_What you will do:_ Output the data below in full, byte for byte. Nothing may differ.

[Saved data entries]
----
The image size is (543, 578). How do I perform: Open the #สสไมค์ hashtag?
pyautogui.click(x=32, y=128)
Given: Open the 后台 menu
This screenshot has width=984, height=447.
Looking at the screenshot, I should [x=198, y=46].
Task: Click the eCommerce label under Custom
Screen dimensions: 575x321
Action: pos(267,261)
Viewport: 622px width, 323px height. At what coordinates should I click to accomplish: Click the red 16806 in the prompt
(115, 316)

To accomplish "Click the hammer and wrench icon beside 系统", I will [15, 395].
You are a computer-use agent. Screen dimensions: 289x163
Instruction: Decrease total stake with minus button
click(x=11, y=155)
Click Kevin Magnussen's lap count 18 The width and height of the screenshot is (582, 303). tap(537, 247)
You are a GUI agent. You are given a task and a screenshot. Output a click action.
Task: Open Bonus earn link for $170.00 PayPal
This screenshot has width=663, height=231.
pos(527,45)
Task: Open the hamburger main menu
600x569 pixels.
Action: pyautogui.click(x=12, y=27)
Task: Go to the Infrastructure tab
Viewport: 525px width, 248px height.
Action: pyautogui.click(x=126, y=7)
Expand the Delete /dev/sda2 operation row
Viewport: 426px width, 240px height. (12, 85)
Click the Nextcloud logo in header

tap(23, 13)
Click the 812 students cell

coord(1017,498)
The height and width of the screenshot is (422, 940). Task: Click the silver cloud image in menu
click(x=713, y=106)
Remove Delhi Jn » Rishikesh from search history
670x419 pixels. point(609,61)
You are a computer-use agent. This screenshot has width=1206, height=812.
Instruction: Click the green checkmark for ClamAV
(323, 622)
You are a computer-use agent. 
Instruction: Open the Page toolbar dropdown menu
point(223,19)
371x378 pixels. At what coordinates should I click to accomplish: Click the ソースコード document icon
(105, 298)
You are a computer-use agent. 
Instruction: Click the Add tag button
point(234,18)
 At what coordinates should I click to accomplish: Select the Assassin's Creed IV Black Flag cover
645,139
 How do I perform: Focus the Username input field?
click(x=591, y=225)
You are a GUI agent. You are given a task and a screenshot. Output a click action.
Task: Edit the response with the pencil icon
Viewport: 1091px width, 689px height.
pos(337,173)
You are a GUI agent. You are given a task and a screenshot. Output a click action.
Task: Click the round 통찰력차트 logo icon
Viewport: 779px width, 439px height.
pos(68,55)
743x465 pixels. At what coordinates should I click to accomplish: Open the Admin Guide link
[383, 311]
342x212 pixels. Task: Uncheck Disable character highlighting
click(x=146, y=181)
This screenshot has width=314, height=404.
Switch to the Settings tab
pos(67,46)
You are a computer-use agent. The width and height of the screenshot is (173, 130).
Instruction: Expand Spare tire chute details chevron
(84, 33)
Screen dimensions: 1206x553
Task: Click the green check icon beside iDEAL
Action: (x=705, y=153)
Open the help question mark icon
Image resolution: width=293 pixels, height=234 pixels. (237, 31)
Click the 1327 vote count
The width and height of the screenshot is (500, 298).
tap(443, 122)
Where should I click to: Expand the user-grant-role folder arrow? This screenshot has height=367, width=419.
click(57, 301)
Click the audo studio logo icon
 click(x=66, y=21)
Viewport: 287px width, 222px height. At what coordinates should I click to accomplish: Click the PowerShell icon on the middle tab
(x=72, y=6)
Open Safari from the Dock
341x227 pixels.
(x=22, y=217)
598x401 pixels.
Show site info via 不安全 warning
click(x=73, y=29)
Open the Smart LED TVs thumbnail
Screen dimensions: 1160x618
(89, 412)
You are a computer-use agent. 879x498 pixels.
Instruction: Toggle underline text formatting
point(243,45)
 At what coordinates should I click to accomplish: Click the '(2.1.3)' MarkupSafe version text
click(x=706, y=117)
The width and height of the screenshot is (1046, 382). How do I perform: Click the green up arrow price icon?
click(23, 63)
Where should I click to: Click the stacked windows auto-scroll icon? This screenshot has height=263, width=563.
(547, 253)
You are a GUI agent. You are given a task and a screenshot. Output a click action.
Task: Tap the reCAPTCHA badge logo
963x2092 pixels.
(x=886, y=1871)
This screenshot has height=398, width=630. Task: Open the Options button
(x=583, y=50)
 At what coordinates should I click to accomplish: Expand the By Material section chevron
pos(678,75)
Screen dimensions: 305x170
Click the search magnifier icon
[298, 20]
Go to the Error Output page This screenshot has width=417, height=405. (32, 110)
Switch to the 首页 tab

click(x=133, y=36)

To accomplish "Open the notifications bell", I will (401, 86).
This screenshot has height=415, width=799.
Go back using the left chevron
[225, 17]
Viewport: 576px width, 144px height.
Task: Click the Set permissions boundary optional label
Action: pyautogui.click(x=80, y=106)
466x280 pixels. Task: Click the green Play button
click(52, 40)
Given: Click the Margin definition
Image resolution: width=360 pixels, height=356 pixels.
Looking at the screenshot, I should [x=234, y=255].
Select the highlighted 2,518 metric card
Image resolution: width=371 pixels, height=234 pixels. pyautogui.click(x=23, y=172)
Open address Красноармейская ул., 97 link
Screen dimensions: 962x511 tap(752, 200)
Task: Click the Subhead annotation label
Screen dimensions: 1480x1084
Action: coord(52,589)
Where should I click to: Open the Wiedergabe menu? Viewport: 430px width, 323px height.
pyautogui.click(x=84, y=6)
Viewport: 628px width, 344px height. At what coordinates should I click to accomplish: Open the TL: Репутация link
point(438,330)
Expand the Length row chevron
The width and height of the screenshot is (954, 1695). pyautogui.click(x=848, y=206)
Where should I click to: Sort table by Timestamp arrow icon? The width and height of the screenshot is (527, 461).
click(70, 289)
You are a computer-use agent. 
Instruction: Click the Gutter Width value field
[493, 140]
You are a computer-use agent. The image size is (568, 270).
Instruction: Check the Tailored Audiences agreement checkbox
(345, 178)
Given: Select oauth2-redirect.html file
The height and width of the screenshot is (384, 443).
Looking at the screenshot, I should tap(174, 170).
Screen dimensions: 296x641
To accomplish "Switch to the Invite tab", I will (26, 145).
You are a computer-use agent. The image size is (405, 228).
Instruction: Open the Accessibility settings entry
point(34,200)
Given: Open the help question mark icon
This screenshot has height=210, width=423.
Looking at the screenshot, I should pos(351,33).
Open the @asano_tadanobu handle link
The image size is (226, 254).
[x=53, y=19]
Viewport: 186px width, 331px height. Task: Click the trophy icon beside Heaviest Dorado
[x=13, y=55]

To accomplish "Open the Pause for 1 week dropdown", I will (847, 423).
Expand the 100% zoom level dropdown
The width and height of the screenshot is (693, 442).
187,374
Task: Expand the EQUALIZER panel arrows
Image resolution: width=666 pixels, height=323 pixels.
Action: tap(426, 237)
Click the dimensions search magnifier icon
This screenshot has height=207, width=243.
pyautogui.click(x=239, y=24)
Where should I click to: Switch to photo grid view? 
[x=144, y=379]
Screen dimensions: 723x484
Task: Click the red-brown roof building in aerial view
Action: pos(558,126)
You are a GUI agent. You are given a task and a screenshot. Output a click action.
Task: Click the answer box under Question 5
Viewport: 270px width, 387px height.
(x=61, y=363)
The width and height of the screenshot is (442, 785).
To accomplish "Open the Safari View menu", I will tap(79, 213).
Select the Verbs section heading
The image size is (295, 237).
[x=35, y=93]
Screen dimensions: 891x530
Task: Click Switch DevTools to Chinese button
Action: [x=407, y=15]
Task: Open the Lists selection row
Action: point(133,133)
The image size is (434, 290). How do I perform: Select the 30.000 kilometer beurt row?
----
_Solution below:_
The image size is (543, 578). How do I perform: Open the #สสไมค์ hashtag?
pyautogui.click(x=32, y=128)
Given: Open the 后台 menu
This screenshot has width=984, height=447.
Looking at the screenshot, I should [x=198, y=46].
Task: Click the eCommerce label under Custom
Screen dimensions: 575x321
Action: pos(267,261)
Viewport: 622px width, 323px height. At what coordinates should I click to accomplish: Click the red 16806 in the prompt
(115, 316)

To accomplish "Click the hammer and wrench icon beside 系统", I will [15, 395].
You are a computer-use agent. Screen dimensions: 289x163
Instruction: Decrease total stake with minus button
click(x=11, y=155)
Click Kevin Magnussen's lap count 18 The width and height of the screenshot is (582, 303). tap(537, 247)
You are a GUI agent. You are given a task and a screenshot. Output a click action.
Task: Open Bonus earn link for $170.00 PayPal
This screenshot has width=663, height=231.
pos(527,45)
Task: Open the hamburger main menu
600x569 pixels.
Action: pyautogui.click(x=12, y=27)
Task: Go to the Infrastructure tab
Viewport: 525px width, 248px height.
Action: pyautogui.click(x=126, y=7)
Expand the Delete /dev/sda2 operation row
Viewport: 426px width, 240px height. (12, 85)
Click the Nextcloud logo in header

tap(23, 13)
Click the 812 students cell

coord(1017,498)
The height and width of the screenshot is (422, 940). Task: Click the silver cloud image in menu
click(x=713, y=106)
Remove Delhi Jn » Rishikesh from search history
670x419 pixels. point(609,61)
You are a computer-use agent. This screenshot has width=1206, height=812.
Instruction: Click the green checkmark for ClamAV
(323, 622)
You are a computer-use agent. 
Instruction: Open the Page toolbar dropdown menu
point(223,19)
371x378 pixels. At what coordinates should I click to accomplish: Click the ソースコード document icon
(105, 298)
You are a computer-use agent. 
Instruction: Click the Add tag button
point(234,18)
 At what coordinates should I click to accomplish: Select the Assassin's Creed IV Black Flag cover
645,139
 How do I perform: Focus the Username input field?
click(x=591, y=225)
You are a GUI agent. You are given a task and a screenshot. Output a click action.
Task: Edit the response with the pencil icon
Viewport: 1091px width, 689px height.
pos(337,173)
You are a GUI agent. You are given a task and a screenshot. Output a click action.
Task: Click the round 통찰력차트 logo icon
Viewport: 779px width, 439px height.
pos(68,55)
743x465 pixels. At what coordinates should I click to accomplish: Open the Admin Guide link
[383, 311]
342x212 pixels. Task: Uncheck Disable character highlighting
click(x=146, y=181)
This screenshot has width=314, height=404.
Switch to the Settings tab
pos(67,46)
You are a computer-use agent. The width and height of the screenshot is (173, 130).
Instruction: Expand Spare tire chute details chevron
(84, 33)
Screen dimensions: 1206x553
Task: Click the green check icon beside iDEAL
Action: (x=705, y=153)
Open the help question mark icon
Image resolution: width=293 pixels, height=234 pixels. (237, 31)
Click the 1327 vote count
The width and height of the screenshot is (500, 298).
tap(443, 122)
Where should I click to: Expand the user-grant-role folder arrow? This screenshot has height=367, width=419.
click(57, 301)
Click the audo studio logo icon
 click(x=66, y=21)
Viewport: 287px width, 222px height. At what coordinates should I click to accomplish: Click the PowerShell icon on the middle tab
(x=72, y=6)
Open Safari from the Dock
341x227 pixels.
(x=22, y=217)
598x401 pixels.
Show site info via 不安全 warning
click(x=73, y=29)
Open the Smart LED TVs thumbnail
Screen dimensions: 1160x618
(89, 412)
You are a computer-use agent. 879x498 pixels.
Instruction: Toggle underline text formatting
point(243,45)
 At what coordinates should I click to accomplish: Click the '(2.1.3)' MarkupSafe version text
click(x=706, y=117)
The width and height of the screenshot is (1046, 382). How do I perform: Click the green up arrow price icon?
click(23, 63)
Where should I click to: Click the stacked windows auto-scroll icon? This screenshot has height=263, width=563.
(547, 253)
You are a GUI agent. You are given a task and a screenshot. Output a click action.
Task: Tap the reCAPTCHA badge logo
963x2092 pixels.
(x=886, y=1871)
This screenshot has height=398, width=630. Task: Open the Options button
(x=583, y=50)
 At what coordinates should I click to accomplish: Expand the By Material section chevron
pos(678,75)
Screen dimensions: 305x170
Click the search magnifier icon
[298, 20]
Go to the Error Output page This screenshot has width=417, height=405. (32, 110)
Switch to the 首页 tab

click(x=133, y=36)

To accomplish "Open the notifications bell", I will (401, 86).
This screenshot has height=415, width=799.
Go back using the left chevron
[225, 17]
Viewport: 576px width, 144px height.
Task: Click the Set permissions boundary optional label
Action: pyautogui.click(x=80, y=106)
466x280 pixels. Task: Click the green Play button
click(52, 40)
Given: Click the Margin definition
Image resolution: width=360 pixels, height=356 pixels.
Looking at the screenshot, I should [x=234, y=255].
Select the highlighted 2,518 metric card
Image resolution: width=371 pixels, height=234 pixels. pyautogui.click(x=23, y=172)
Open address Красноармейская ул., 97 link
Screen dimensions: 962x511 tap(752, 200)
Task: Click the Subhead annotation label
Screen dimensions: 1480x1084
Action: coord(52,589)
Where should I click to: Open the Wiedergabe menu? Viewport: 430px width, 323px height.
pyautogui.click(x=84, y=6)
Viewport: 628px width, 344px height. At what coordinates should I click to accomplish: Open the TL: Репутация link
point(438,330)
Expand the Length row chevron
The width and height of the screenshot is (954, 1695). pyautogui.click(x=848, y=206)
Where should I click to: Sort table by Timestamp arrow icon? The width and height of the screenshot is (527, 461).
click(70, 289)
You are a computer-use agent. 
Instruction: Click the Gutter Width value field
[493, 140]
You are a computer-use agent. The image size is (568, 270).
Instruction: Check the Tailored Audiences agreement checkbox
(345, 178)
Given: Select oauth2-redirect.html file
The height and width of the screenshot is (384, 443).
Looking at the screenshot, I should tap(174, 170).
Screen dimensions: 296x641
To accomplish "Switch to the Invite tab", I will (26, 145).
You are a computer-use agent. The image size is (405, 228).
Instruction: Open the Accessibility settings entry
point(34,200)
Given: Open the help question mark icon
This screenshot has height=210, width=423.
Looking at the screenshot, I should pos(351,33).
Open the @asano_tadanobu handle link
The image size is (226, 254).
[x=53, y=19]
Viewport: 186px width, 331px height. Task: Click the trophy icon beside Heaviest Dorado
[x=13, y=55]

To accomplish "Open the Pause for 1 week dropdown", I will (847, 423).
Expand the 100% zoom level dropdown
The width and height of the screenshot is (693, 442).
187,374
Task: Expand the EQUALIZER panel arrows
Image resolution: width=666 pixels, height=323 pixels.
Action: tap(426, 237)
Click the dimensions search magnifier icon
This screenshot has height=207, width=243.
pyautogui.click(x=239, y=24)
Where should I click to: Switch to photo grid view? 
[x=144, y=379]
Screen dimensions: 723x484
Task: Click the red-brown roof building in aerial view
Action: pos(558,126)
You are a GUI agent. You are given a task and a screenshot. Output a click action.
Task: Click the answer box under Question 5
Viewport: 270px width, 387px height.
(x=61, y=363)
The width and height of the screenshot is (442, 785).
To accomplish "Open the Safari View menu", I will tap(79, 213).
Select the Verbs section heading
The image size is (295, 237).
[x=35, y=93]
Screen dimensions: 891x530
Task: Click Switch DevTools to Chinese button
Action: [x=407, y=15]
Task: Open the Lists selection row
Action: point(133,133)
The image size is (434, 290). How do I perform: Select the 30.000 kilometer beurt row?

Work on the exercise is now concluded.